If this healthy cash flow stopped, stricter gun control would be far less complicated. Most Americans don’t even own guns (only 34% do), and an overwhelming majority of Americans support background checks prior to gun sales. In the face of these facts, government officials continue to offer prayers to the victims of slaughters they can easily prevent by passing laws and enforcing restrictions. 

Their motivation has nothing to do with your favorite amendment: A well regulated Militia, being necessary to the security of a free State, the right of the people to keep and bear Arms, shall not be infringed. Even the most liberal candidates with the most passionate anti-gun arguments have never called for (nor attempted to create) a law to “take” your guns away. The right to bear arms is guaranteed to you, but only if your gun does not stand in the way of an innocent bystander living a free and independent life.

If your violent gun use prevents “a more perfect union,” threatens “domestic tranquility” and “general welfare,” or prevents someone from receiving the “blessings of liberty,” you are in direct opposition with the core of the Constitution.

3. Reasonable gun control likely does not apply to you 

If you aren’t planning to slaughter people in a movie theater, mall, school, parade, concert, or any other public dwelling, why are you worried about stricter gun control? Laws that will prevent the mentally disturbed from purchasing fire arms will not prevent you from hunting quail or shooting cans off your backyard fence.

Reasonable gun control does mean: 

*   Thorough health and social background checks before you buy a gun

*   Free and mandatory mental health assessment if a health background check is not available

*   A week-long course on gun use, gun violence, and how to safely use a gun prior to purchase 

*   An enforced methodology for registering and tracking assault rifle/other military-grade arsenal purchases

*   Denial of gun sales throughout all states if a you are deemed unfit for any reason 

4. Restriction enables freedom 

As a citizen, your decision to purchase or use an assault rifle is yours because your government has allowed you to make it. But the moment that decision ends a life — specifically, a child’s life — then your ability and freedom to make such decisions must be rightfully questioned. Your gun is less important than a child’s life. Most pro-gun Americans mirror that same argument against pro-choice advocates (“Your right to your body is less important than a child’s life”). This conscious contradiction, this inherent belief that your dangerous piece of metal matters more than another living, breathing, fully-functioning human, is a mental illness all its own. It is self-centered and inhumane. In 2018 in America, a gun-owner can walk to any public event and slaughter dozens of people, but a woman is continually restricted (at the federal and state level!) from ending an almost-life in her own body. 

I want to circle back to the alcohol I banned earlier. I love alcohol but I use it responsibly. I could not make the decision to purchase or consume alcohol until I was 21. I am not allowed to drive under the influence of alcohol because I might kill another human. What makes purchasing guns different? I’ll add that — even with these restrictions — in 2015, over nine thousand people still died in alcohol-impaired driving crashes. Imagine if each car had a breathalyzer that prevented a drunk from revving the engine. We’d eliminate those deaths. I can still drink, of course, but I sure as hell won’t get behind the wheel and wipe out innocent people. Restriction enables freedom (the freedom of those I might hurt); it does not prevent my freedom (the freedom of enjoying a drink). 

5. Stop the defense of white terrorism

If we are to demonize entire [brown] races due to the sole actions of a few — and if we refuse to deny gun sales to those who are truly mentally disturbed — then we must also immediately stop using “mental illness” as a catch-all defense for our favorite white terrorists. Words like “lone wolf” or “misunderstood teen” cannot selectively apply to white terrorists. Claiming that evil people will find a way to access guns and kill people anyway is a wild speculation that has no basis in reality, because it’s never been tried. In every single country that has enforced stricter gun control laws, gun violence has also exponentially decreased. America is not the exception.

__Given records__
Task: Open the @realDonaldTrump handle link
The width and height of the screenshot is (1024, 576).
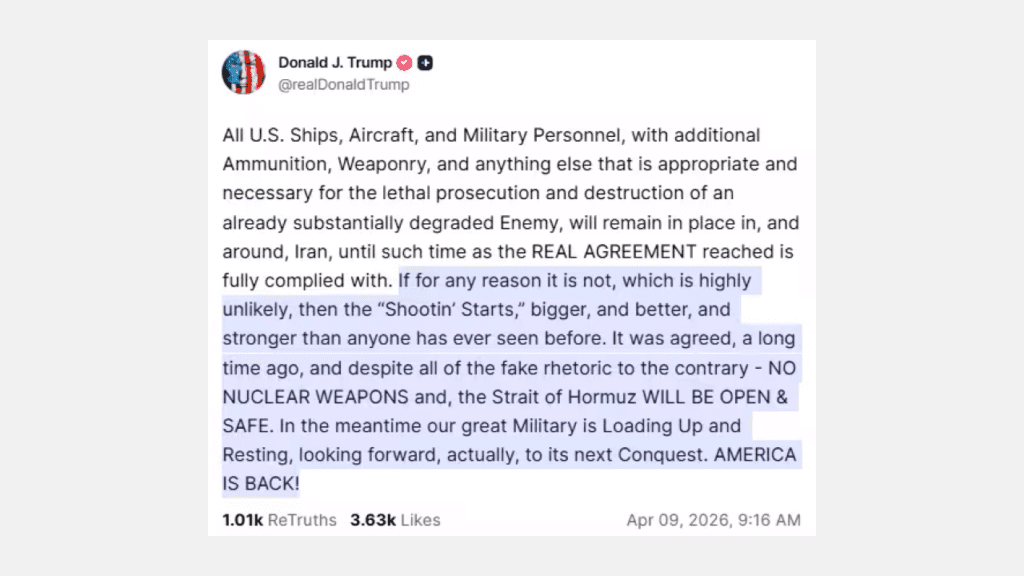Action: (x=344, y=85)
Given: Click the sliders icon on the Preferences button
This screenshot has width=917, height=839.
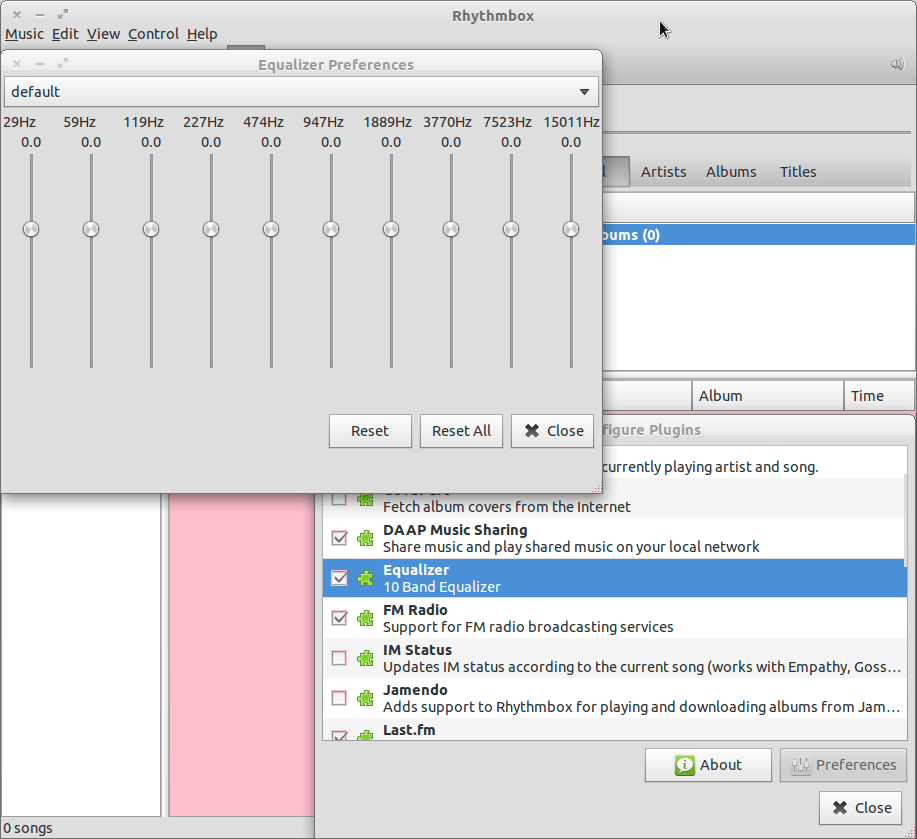Looking at the screenshot, I should point(800,765).
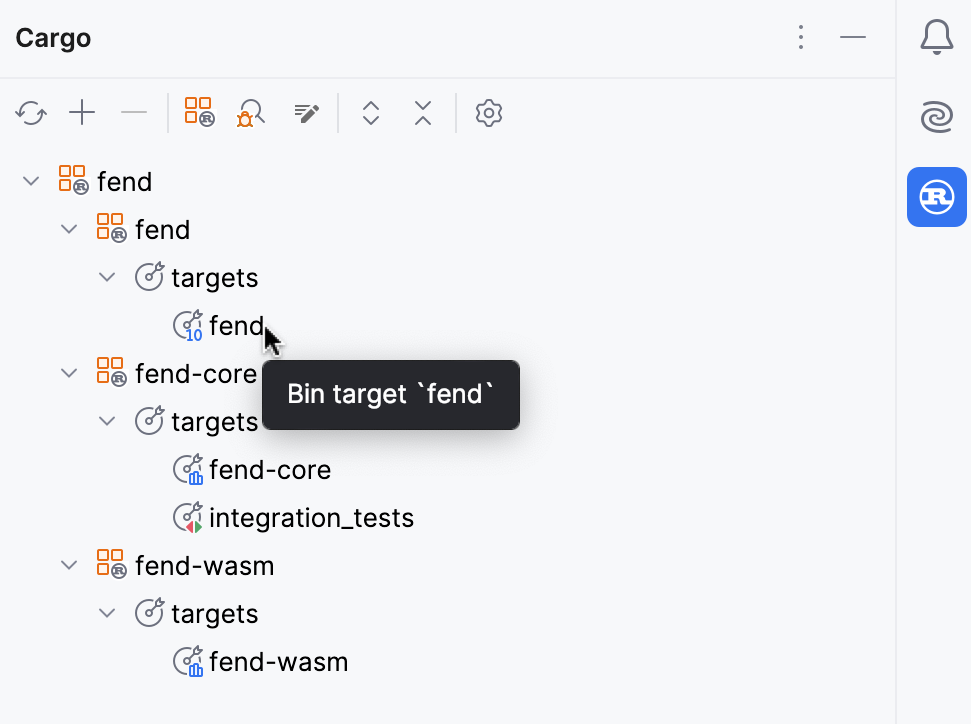Open the Cargo panel options kebab menu
The image size is (971, 724).
[x=801, y=37]
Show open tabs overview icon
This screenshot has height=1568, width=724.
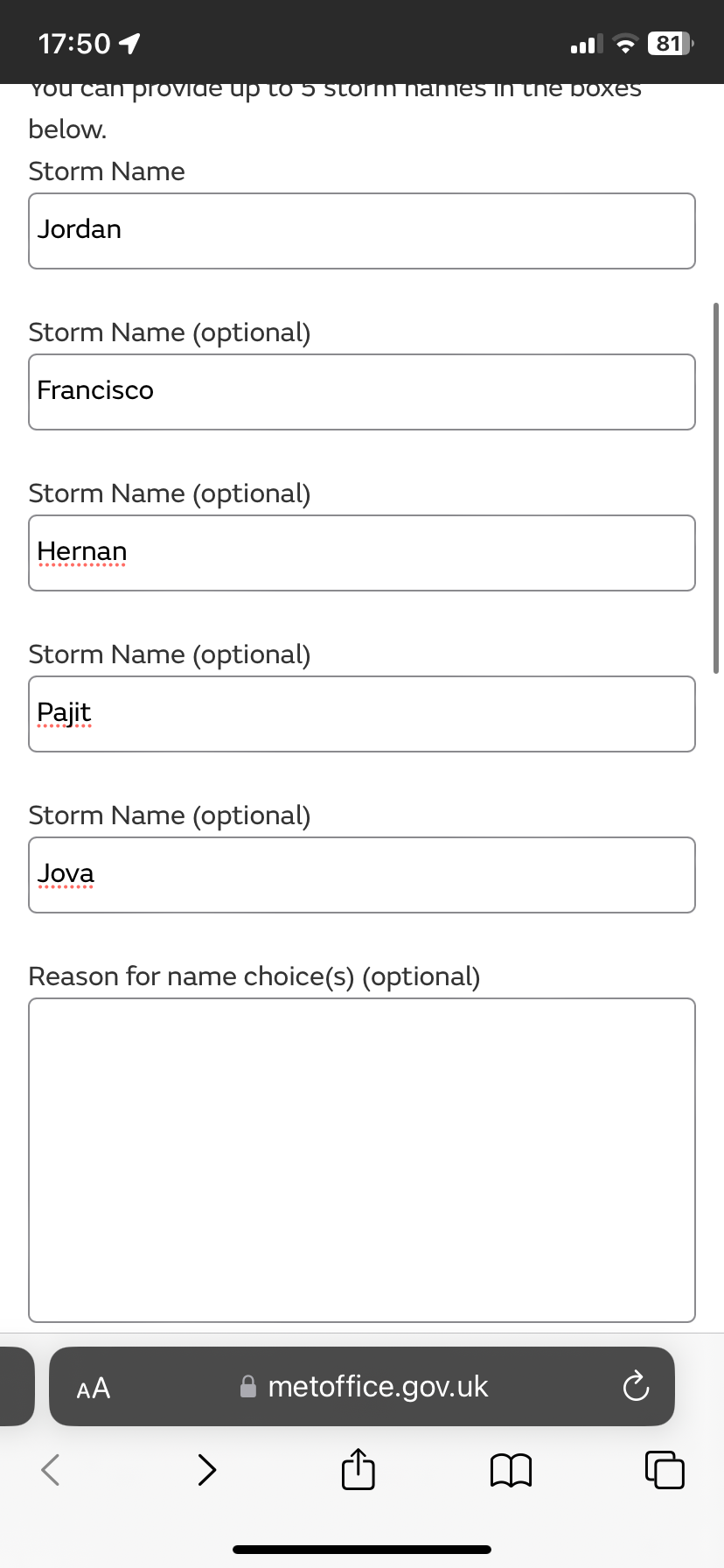tap(665, 1469)
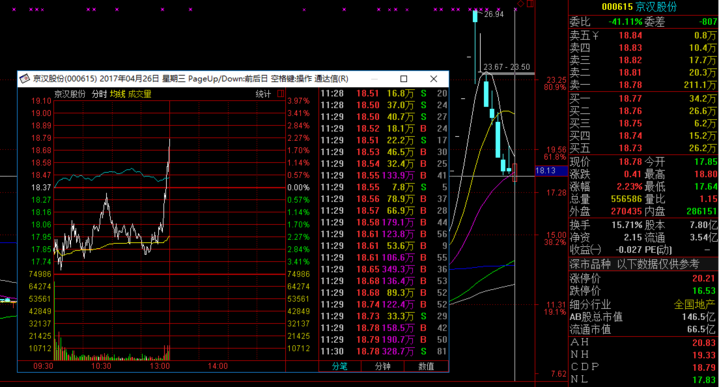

__Exercises to complete__
(a) Please retype a passage from the gun control piece above, starting at the words "5. Stop the" and stopping after the words "not the exception.".
(b) According to the gun control piece, how many people died in alcohol-impaired driving crashes in 2015?

__Results by task__
(a)
5. Stop the defense of white terrorism

If we are to demonize entire [brown] races due to the sole actions of a few — and if we refuse to deny gun sales to those who are truly mentally disturbed — then we must also immediately stop using “mental illness” as a catch-all defense for our favorite white terrorists. Words like “lone wolf” or “misunderstood teen” cannot selectively apply to white terrorists. Claiming that evil people will find a way to access guns and kill people anyway is a wild speculation that has no basis in reality, because it’s never been tried. In every single country that has enforced stricter gun control laws, gun violence has also exponentially decreased. America is not the exception.

(b) Over nine thousand people.